*** Listed entries Section Begins ***

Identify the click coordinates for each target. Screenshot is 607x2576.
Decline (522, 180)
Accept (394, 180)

*** Listed entries Section Ends ***
*** Listed entries Section Begins ***

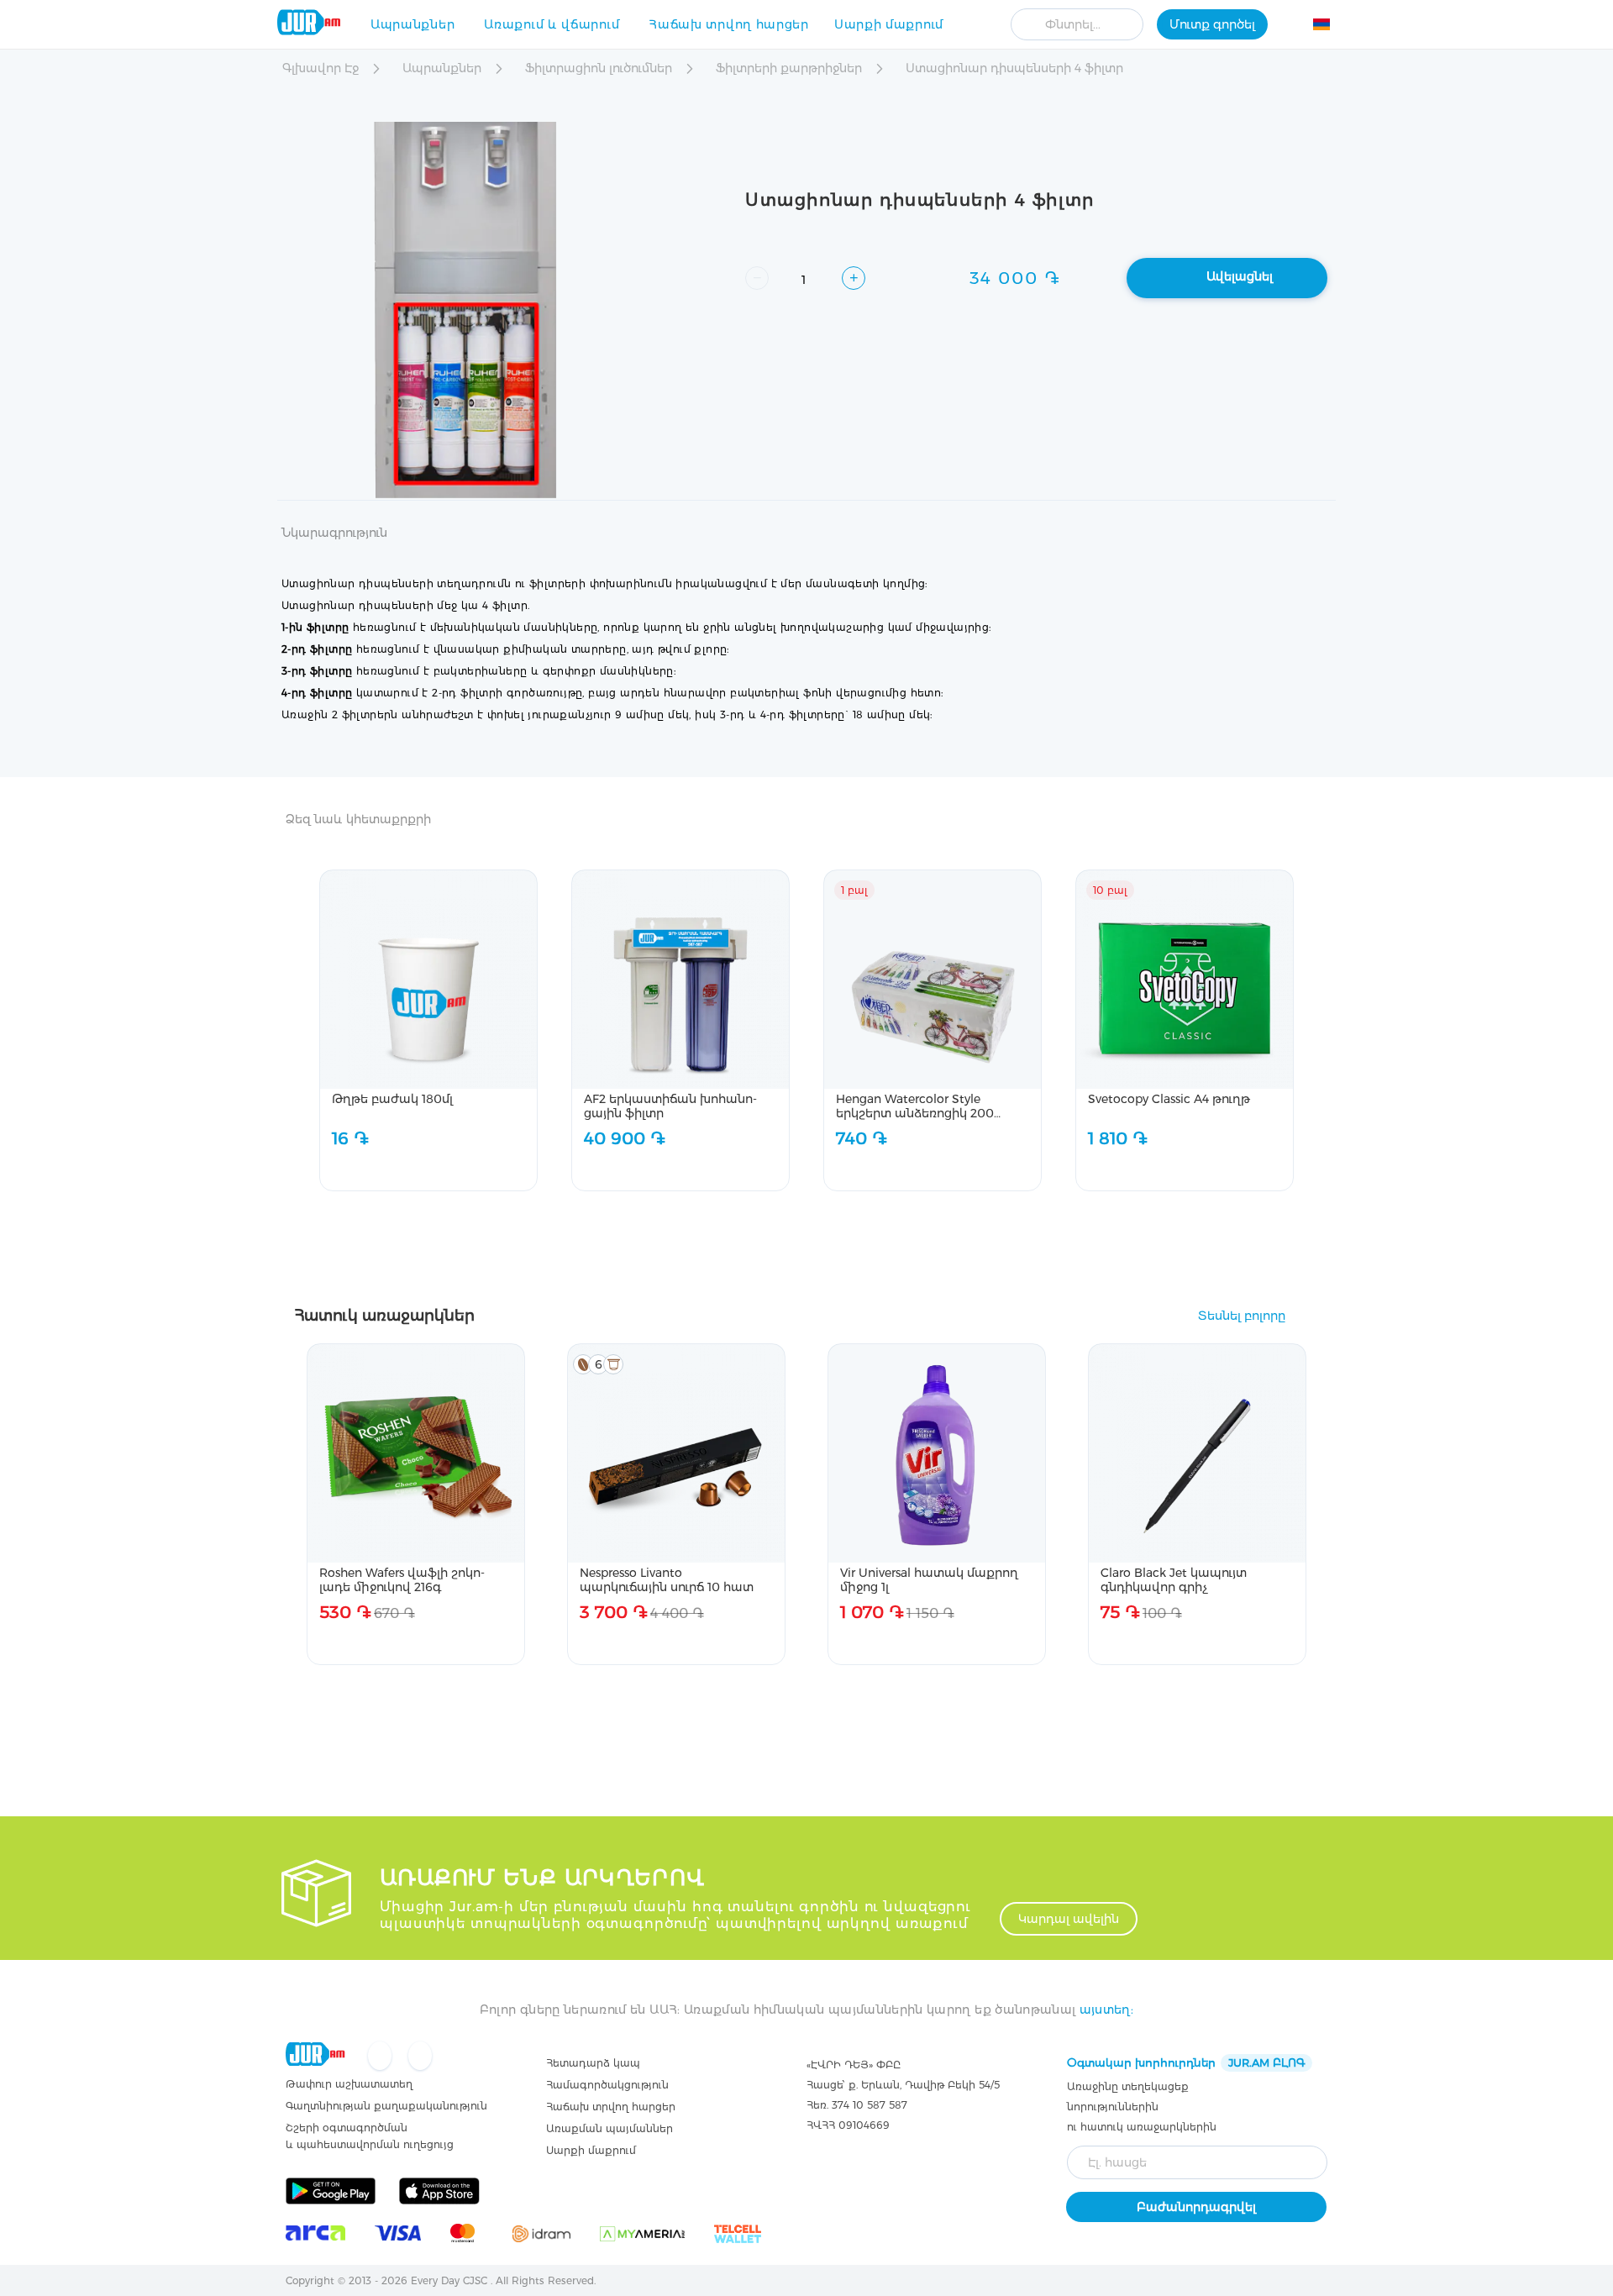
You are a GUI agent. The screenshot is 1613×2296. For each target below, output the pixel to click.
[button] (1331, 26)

*** Listed entries Section Ends ***

Task item: Each line in the data that holds the string "click" must be returned.

Result of this task:
Identify the click coordinates for each target. Screenshot is 607x2576.
You are a GUI agent. The screenshot is 1613×2296. For each target below, output the pixel to click.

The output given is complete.